# What you need to do
Beginning at the line with "Where should I click to: Click the N" in the records below, return each line up to and including the last, exactly as it stands, but not the pictures.

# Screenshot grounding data

┌────────

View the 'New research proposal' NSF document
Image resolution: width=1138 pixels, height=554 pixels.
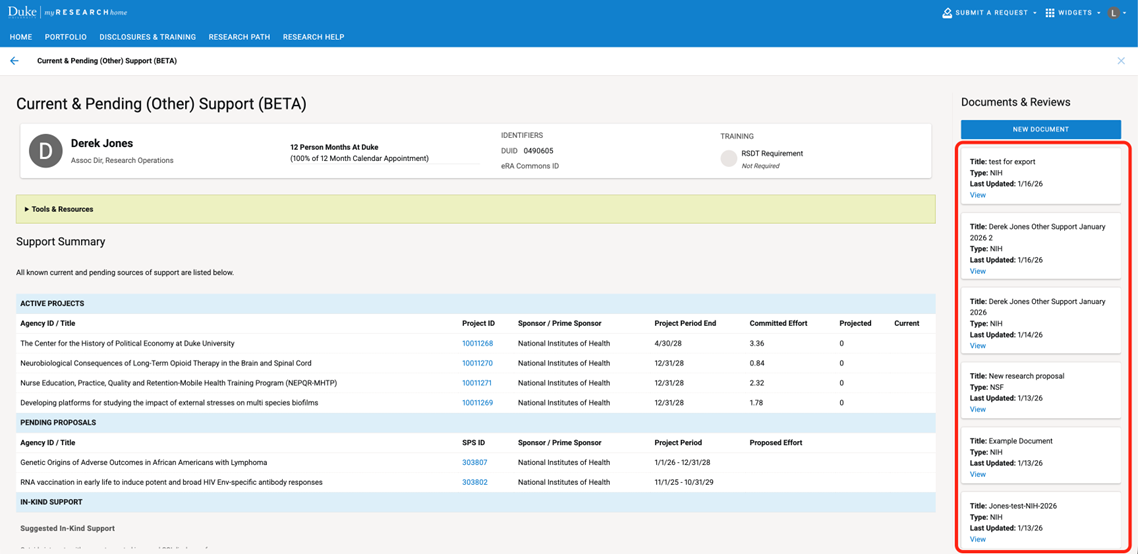977,409
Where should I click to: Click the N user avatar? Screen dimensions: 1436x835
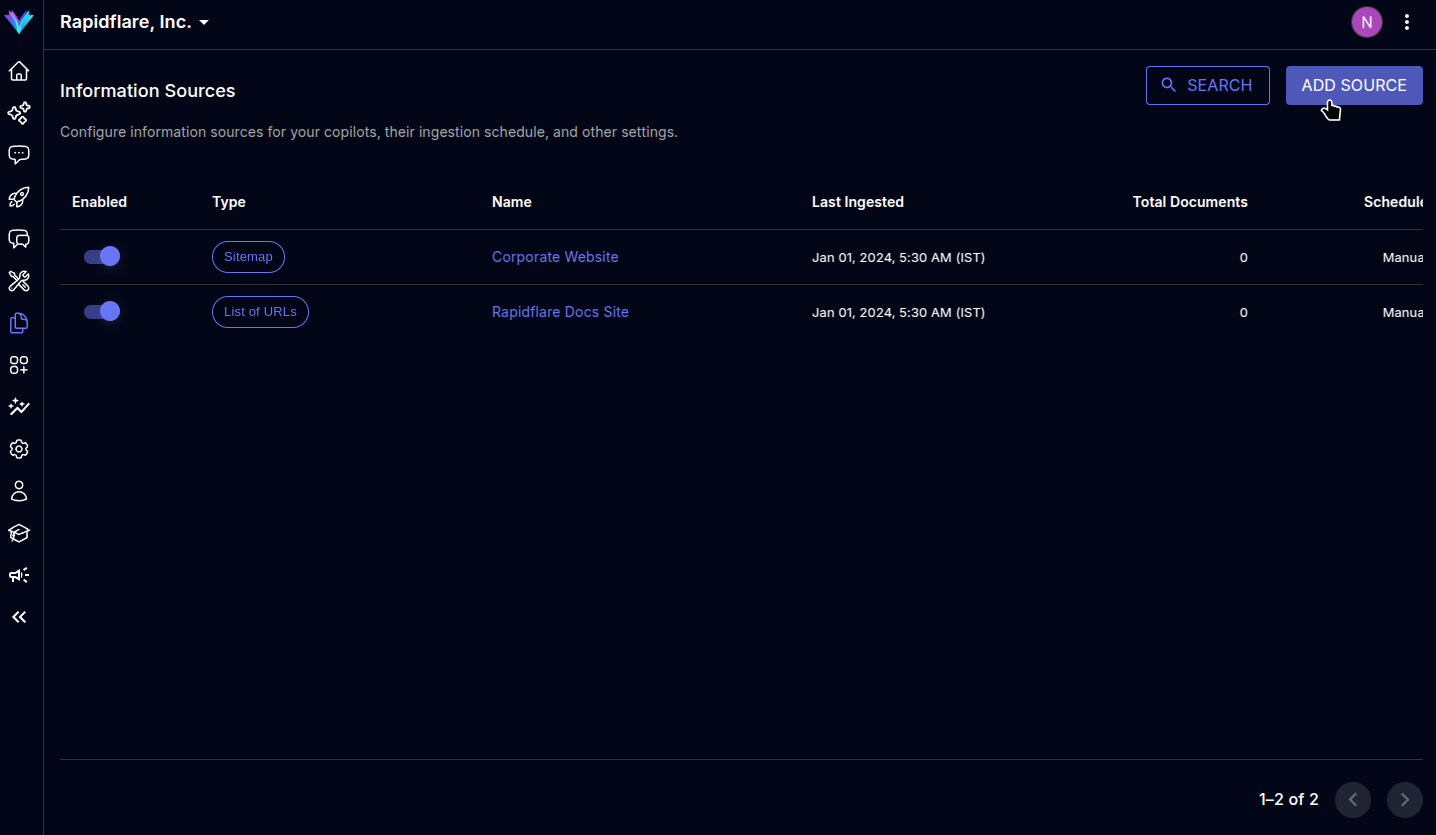[x=1366, y=22]
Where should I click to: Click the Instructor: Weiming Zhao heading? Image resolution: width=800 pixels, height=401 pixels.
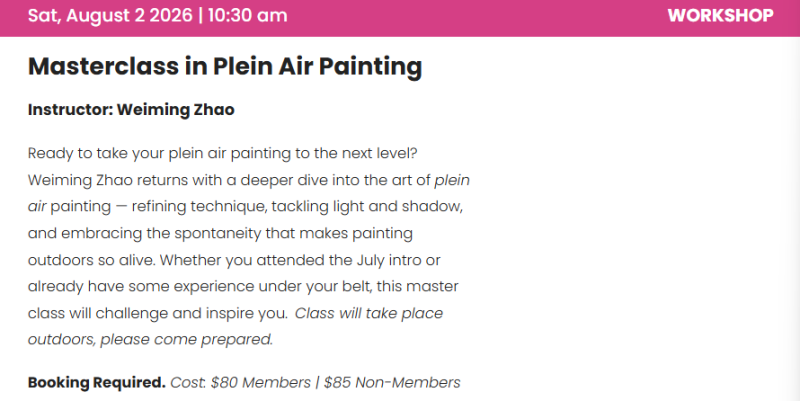pos(131,110)
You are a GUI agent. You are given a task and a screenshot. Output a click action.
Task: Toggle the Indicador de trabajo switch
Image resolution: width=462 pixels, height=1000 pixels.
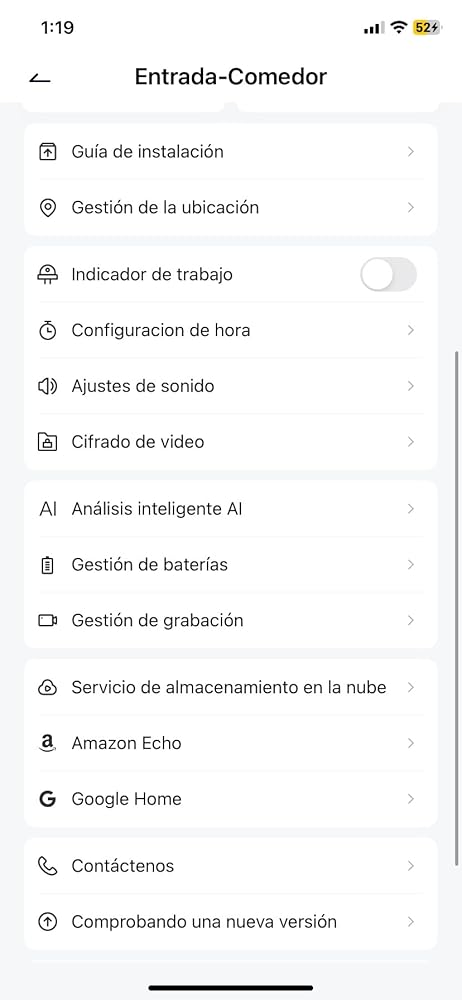point(389,275)
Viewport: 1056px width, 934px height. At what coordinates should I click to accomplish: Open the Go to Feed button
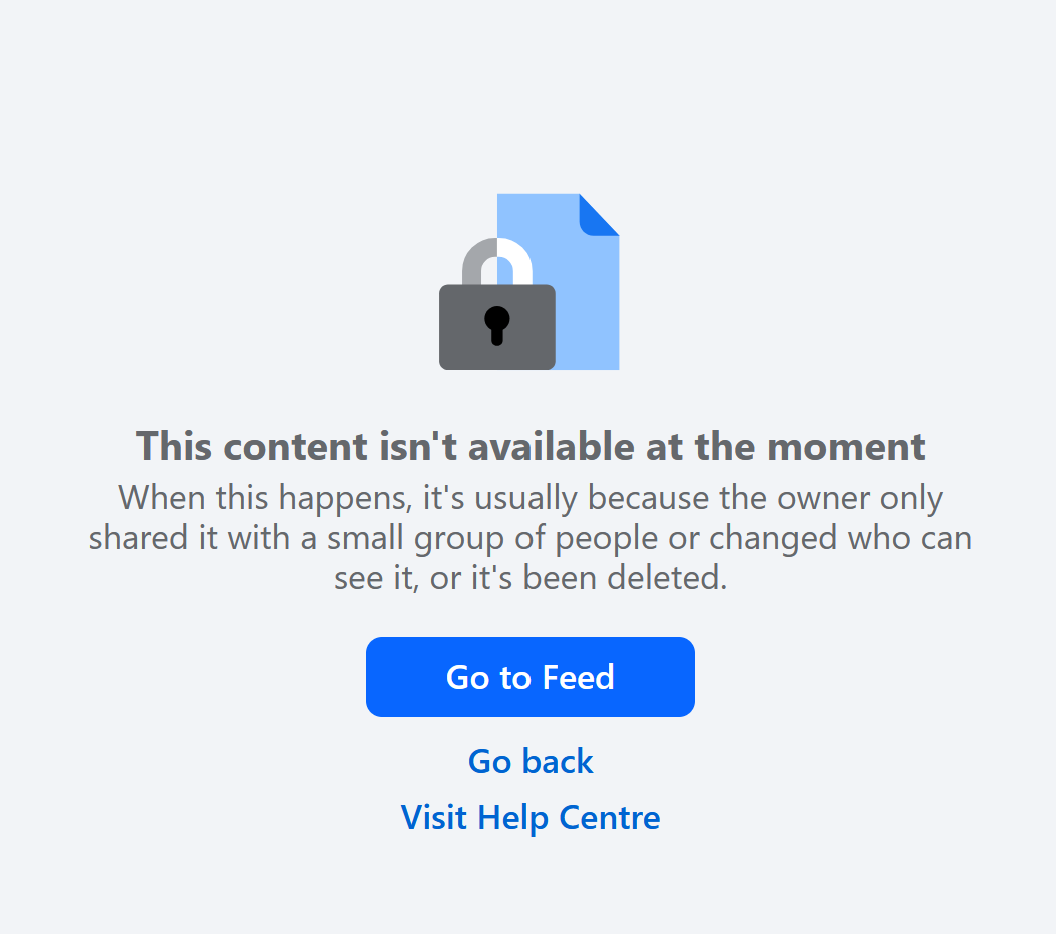[x=530, y=677]
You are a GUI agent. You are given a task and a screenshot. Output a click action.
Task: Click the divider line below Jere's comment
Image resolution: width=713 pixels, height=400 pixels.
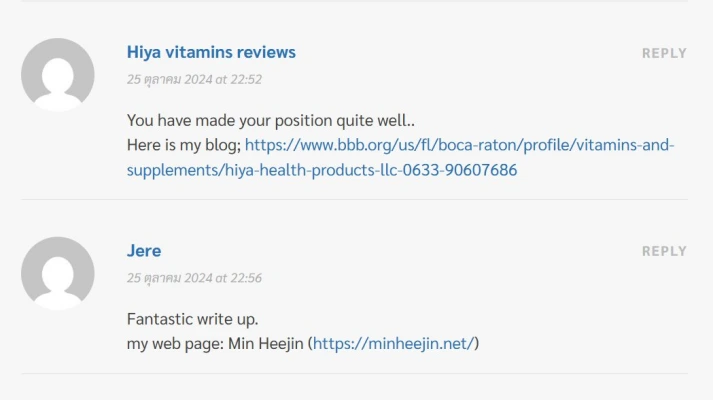354,374
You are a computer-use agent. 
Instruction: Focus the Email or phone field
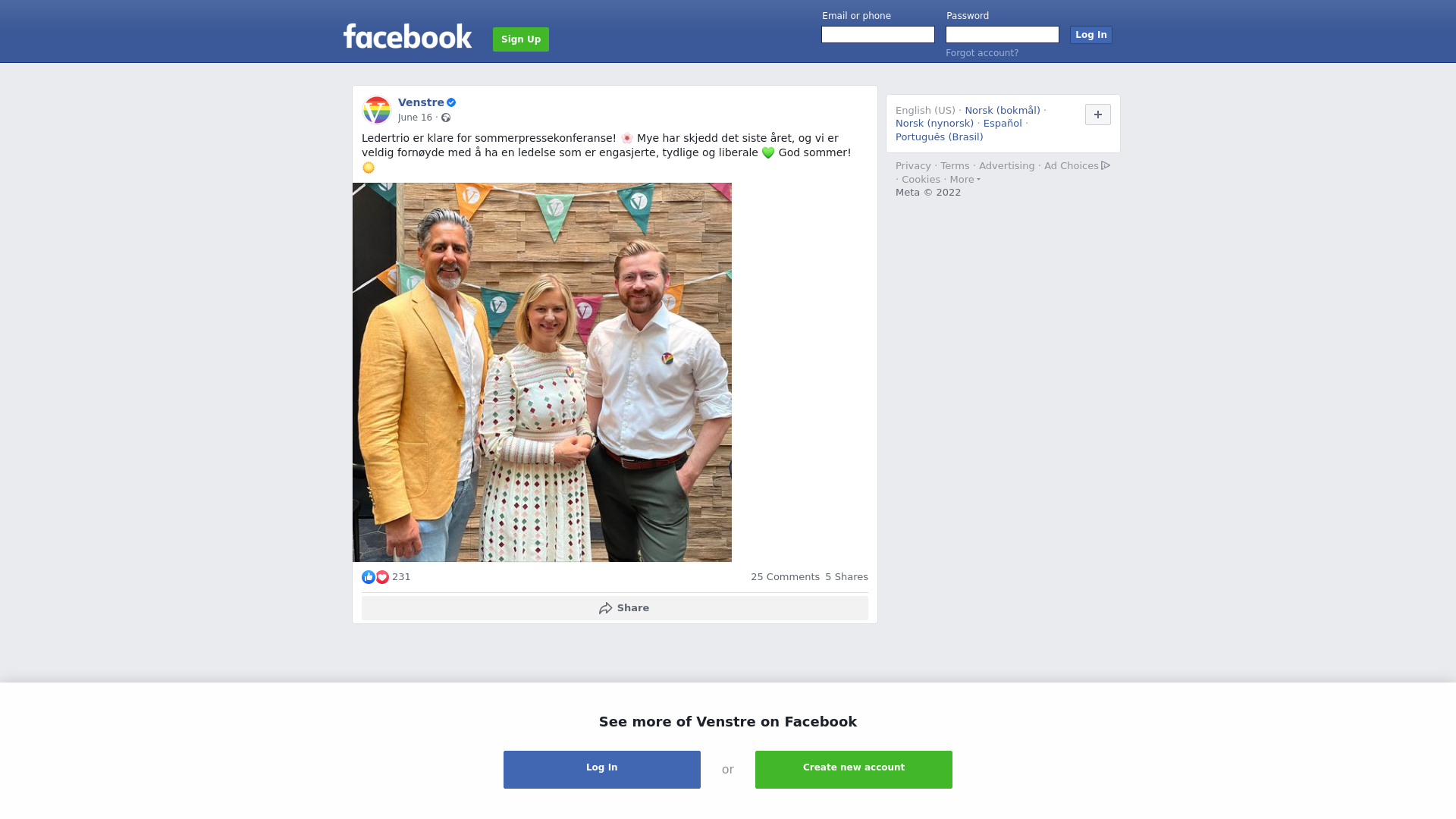tap(878, 35)
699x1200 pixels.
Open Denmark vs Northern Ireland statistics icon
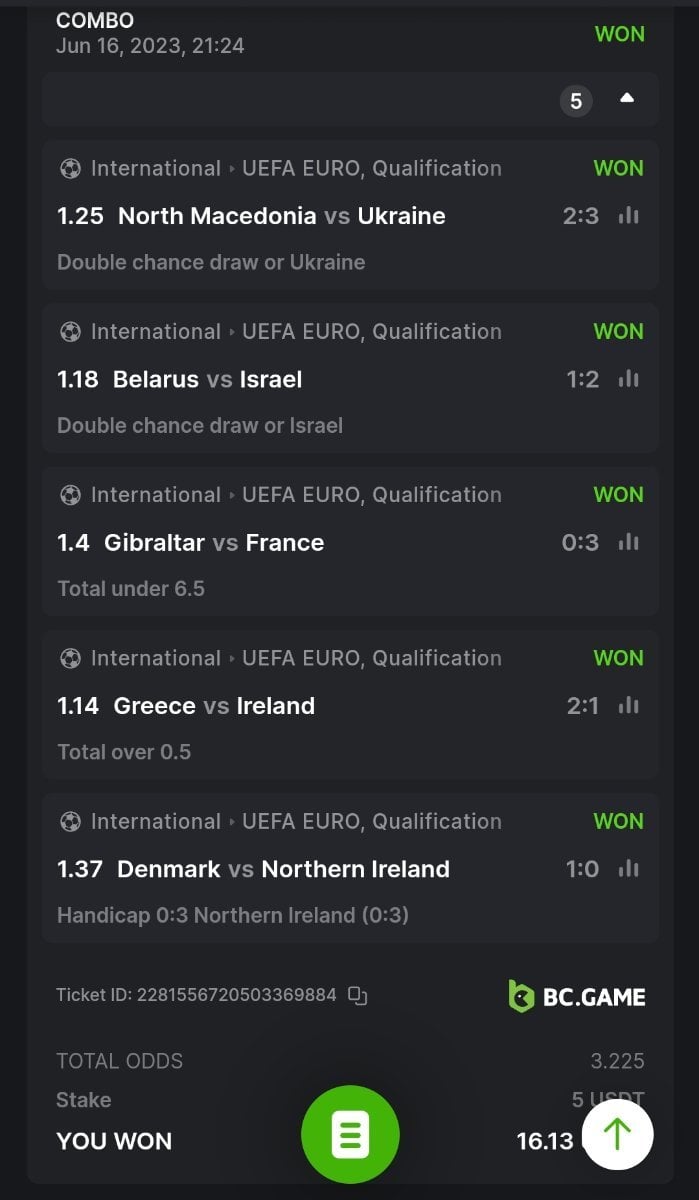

└────────

# Finished exercise
Where should I click to: Click the N user avatar? Screen dimensions: 1436x835
[x=1366, y=22]
Where should I click to: Click the Instructor: Weiming Zhao heading? Image resolution: width=800 pixels, height=401 pixels.
pos(131,110)
You are a GUI agent. You are given a task and a screenshot. Output a click action.
Task: Toggle the Indicador de trabajo switch
Image resolution: width=462 pixels, height=1000 pixels.
point(389,275)
Viewport: 1056px width, 934px height. At what coordinates should I click to accomplish: Open the Go to Feed button
[x=530, y=677]
You are a GUI agent. You are given a task and a screenshot. Output a click action.
Task: Click the divider line below Jere's comment
Image resolution: width=713 pixels, height=400 pixels.
354,374
You are a computer-use agent. 
Instruction: Focus the Email or phone field
tap(878, 35)
699x1200 pixels.
Open Denmark vs Northern Ireland statistics icon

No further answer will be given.